DATA LISTING:
»»

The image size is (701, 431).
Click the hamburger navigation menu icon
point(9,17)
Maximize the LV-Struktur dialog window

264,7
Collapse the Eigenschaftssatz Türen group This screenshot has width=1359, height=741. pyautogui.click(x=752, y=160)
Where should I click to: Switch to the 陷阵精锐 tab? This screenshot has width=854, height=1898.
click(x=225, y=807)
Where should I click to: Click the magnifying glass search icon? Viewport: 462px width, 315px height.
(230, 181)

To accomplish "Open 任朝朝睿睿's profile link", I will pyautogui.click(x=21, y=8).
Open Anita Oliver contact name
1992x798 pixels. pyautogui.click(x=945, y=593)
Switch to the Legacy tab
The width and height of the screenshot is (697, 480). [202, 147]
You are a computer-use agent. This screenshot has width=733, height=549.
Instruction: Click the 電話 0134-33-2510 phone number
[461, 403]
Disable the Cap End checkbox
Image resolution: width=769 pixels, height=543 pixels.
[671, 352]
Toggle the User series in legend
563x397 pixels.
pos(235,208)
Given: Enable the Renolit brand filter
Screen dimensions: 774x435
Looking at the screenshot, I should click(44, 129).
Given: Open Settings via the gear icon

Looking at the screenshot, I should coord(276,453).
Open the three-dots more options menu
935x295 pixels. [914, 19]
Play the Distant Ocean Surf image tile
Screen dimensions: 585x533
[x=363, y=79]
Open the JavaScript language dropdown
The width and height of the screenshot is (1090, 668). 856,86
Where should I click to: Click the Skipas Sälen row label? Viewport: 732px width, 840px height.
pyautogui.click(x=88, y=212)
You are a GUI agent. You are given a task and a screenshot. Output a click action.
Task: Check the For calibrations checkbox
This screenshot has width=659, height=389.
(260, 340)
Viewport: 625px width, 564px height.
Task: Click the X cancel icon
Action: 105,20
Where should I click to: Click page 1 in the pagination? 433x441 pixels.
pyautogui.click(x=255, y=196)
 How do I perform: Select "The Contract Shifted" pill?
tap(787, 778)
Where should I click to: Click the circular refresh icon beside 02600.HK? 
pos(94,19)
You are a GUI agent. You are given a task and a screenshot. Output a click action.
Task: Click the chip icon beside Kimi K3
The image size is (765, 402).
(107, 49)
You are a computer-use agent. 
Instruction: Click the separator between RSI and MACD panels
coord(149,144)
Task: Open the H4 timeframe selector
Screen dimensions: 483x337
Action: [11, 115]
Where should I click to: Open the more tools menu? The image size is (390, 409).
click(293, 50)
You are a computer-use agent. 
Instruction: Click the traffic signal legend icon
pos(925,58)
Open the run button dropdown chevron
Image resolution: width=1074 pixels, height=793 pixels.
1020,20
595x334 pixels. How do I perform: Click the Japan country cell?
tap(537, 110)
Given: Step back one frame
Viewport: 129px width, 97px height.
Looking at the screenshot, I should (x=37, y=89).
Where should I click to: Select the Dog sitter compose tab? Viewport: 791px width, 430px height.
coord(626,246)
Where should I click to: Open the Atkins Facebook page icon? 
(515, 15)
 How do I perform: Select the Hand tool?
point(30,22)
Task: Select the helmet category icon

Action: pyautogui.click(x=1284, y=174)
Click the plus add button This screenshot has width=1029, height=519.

««

In full, transcribe each entry of the material exactly.

The image size is (701, 431).
Click the hamburger navigation menu icon
point(9,17)
Maximize the LV-Struktur dialog window

264,7
Collapse the Eigenschaftssatz Türen group This screenshot has width=1359, height=741. pyautogui.click(x=752, y=160)
Where should I click to: Switch to the 陷阵精锐 tab? This screenshot has width=854, height=1898.
click(x=225, y=807)
Where should I click to: Click the magnifying glass search icon? Viewport: 462px width, 315px height.
(230, 181)

To accomplish "Open 任朝朝睿睿's profile link", I will pyautogui.click(x=21, y=8).
Open Anita Oliver contact name
1992x798 pixels. pyautogui.click(x=945, y=593)
Switch to the Legacy tab
The width and height of the screenshot is (697, 480). [202, 147]
You are a computer-use agent. This screenshot has width=733, height=549.
Instruction: Click the 電話 0134-33-2510 phone number
[461, 403]
Disable the Cap End checkbox
Image resolution: width=769 pixels, height=543 pixels.
[671, 352]
Toggle the User series in legend
563x397 pixels.
pos(235,208)
Given: Enable the Renolit brand filter
Screen dimensions: 774x435
Looking at the screenshot, I should click(44, 129).
Given: Open Settings via the gear icon

Looking at the screenshot, I should coord(276,453).
Open the three-dots more options menu
935x295 pixels. [914, 19]
Play the Distant Ocean Surf image tile
Screen dimensions: 585x533
[x=363, y=79]
Open the JavaScript language dropdown
The width and height of the screenshot is (1090, 668). 856,86
Where should I click to: Click the Skipas Sälen row label? Viewport: 732px width, 840px height.
pyautogui.click(x=88, y=212)
You are a GUI agent. You are given a task and a screenshot. Output a click action.
Task: Check the For calibrations checkbox
This screenshot has width=659, height=389.
(260, 340)
Viewport: 625px width, 564px height.
Task: Click the X cancel icon
Action: 105,20
Where should I click to: Click page 1 in the pagination? 433x441 pixels.
pyautogui.click(x=255, y=196)
 How do I perform: Select "The Contract Shifted" pill?
tap(787, 778)
Where should I click to: Click the circular refresh icon beside 02600.HK? 
pos(94,19)
You are a GUI agent. You are given a task and a screenshot. Output a click action.
Task: Click the chip icon beside Kimi K3
The image size is (765, 402).
(107, 49)
You are a computer-use agent. 
Instruction: Click the separator between RSI and MACD panels
coord(149,144)
Task: Open the H4 timeframe selector
Screen dimensions: 483x337
Action: [11, 115]
Where should I click to: Open the more tools menu? The image size is (390, 409).
click(293, 50)
You are a computer-use agent. 
Instruction: Click the traffic signal legend icon
pos(925,58)
Open the run button dropdown chevron
Image resolution: width=1074 pixels, height=793 pixels.
1020,20
595x334 pixels. How do I perform: Click the Japan country cell?
tap(537, 110)
Given: Step back one frame
Viewport: 129px width, 97px height.
Looking at the screenshot, I should (x=37, y=89).
Where should I click to: Select the Dog sitter compose tab? Viewport: 791px width, 430px height.
coord(626,246)
Where should I click to: Open the Atkins Facebook page icon? 
(515, 15)
 How do I perform: Select the Hand tool?
point(30,22)
Task: Select the helmet category icon

Action: pyautogui.click(x=1284, y=174)
Click the plus add button This screenshot has width=1029, height=519.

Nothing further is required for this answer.